### Exercise goal
Copy out the records word for word, beginning at the line containing "You are a computer-use" and stopping after the line containing "[x=1044, y=101]". Leave the pictures out of your copy.

### Task input
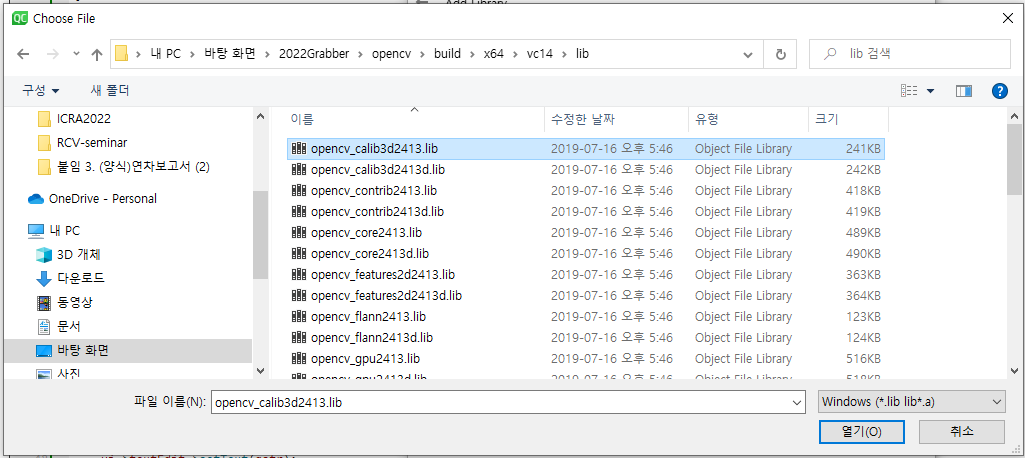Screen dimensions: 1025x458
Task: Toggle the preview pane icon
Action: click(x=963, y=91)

---

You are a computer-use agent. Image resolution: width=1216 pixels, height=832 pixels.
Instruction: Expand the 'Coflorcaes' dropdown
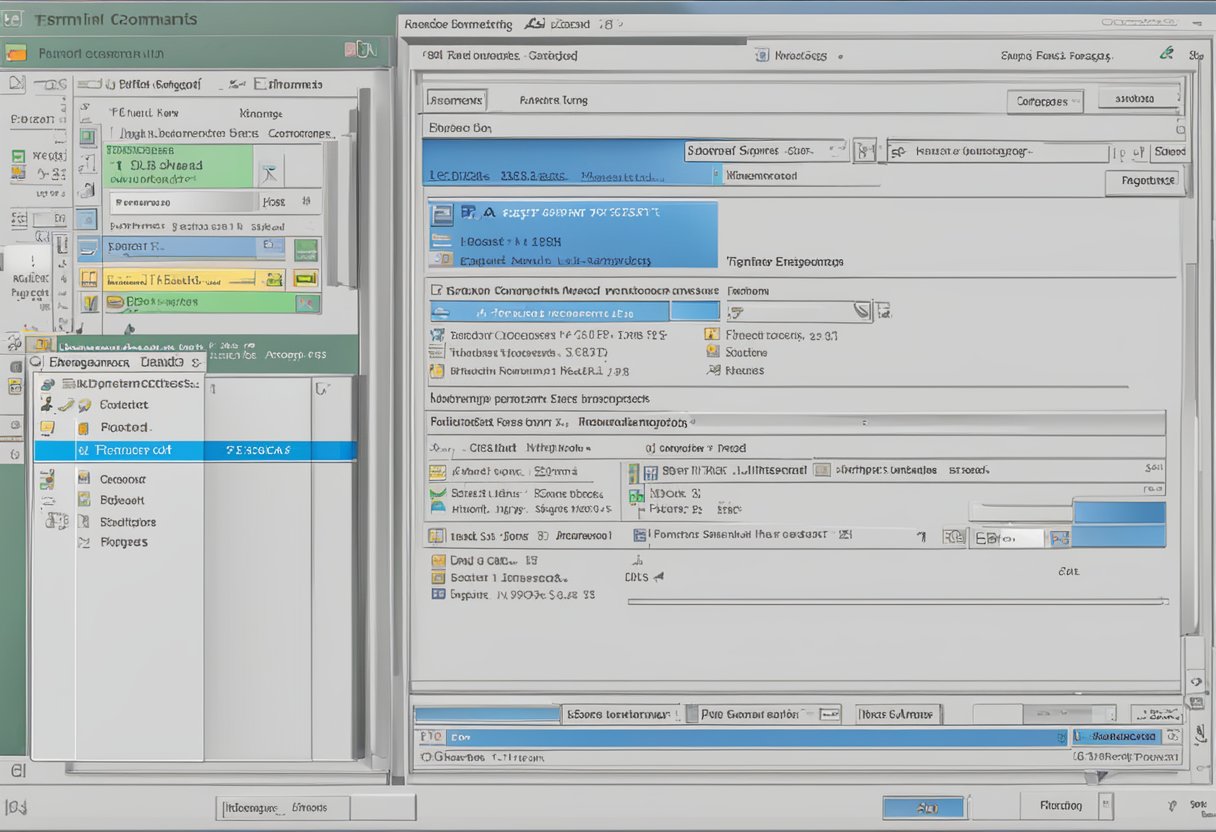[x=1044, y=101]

* * *

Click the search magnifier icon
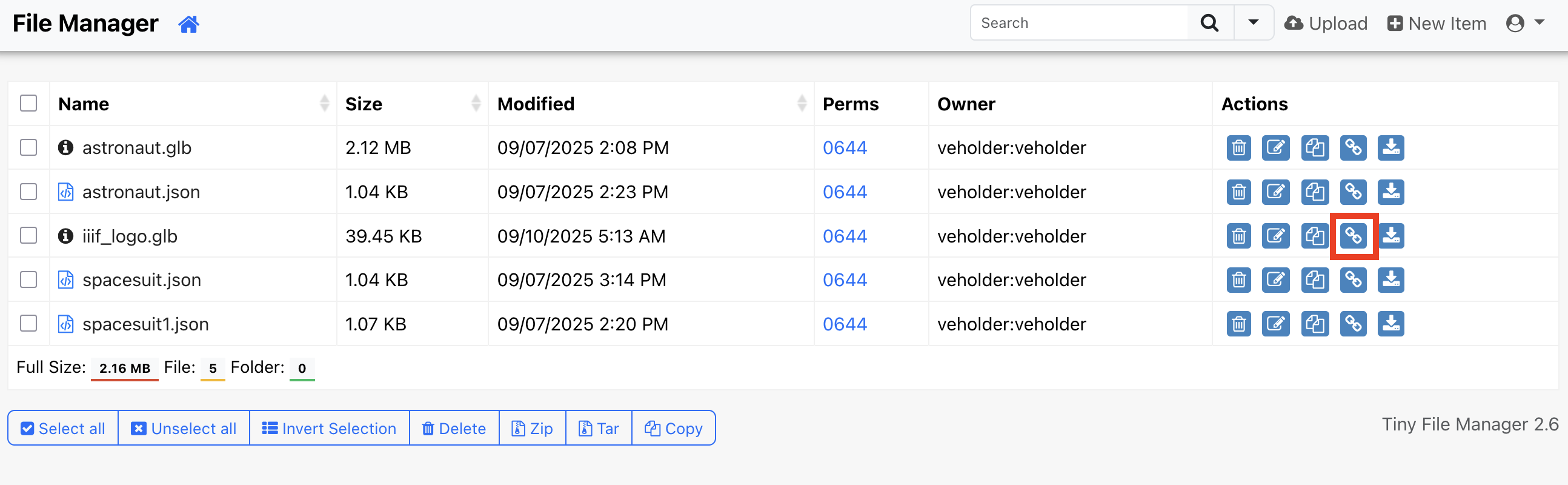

### The response
You are a computer-use agent. Image resolution: width=1216 pixels, height=832 pixels.
Instruction: Expand the 'Coflorcaes' dropdown
[x=1044, y=101]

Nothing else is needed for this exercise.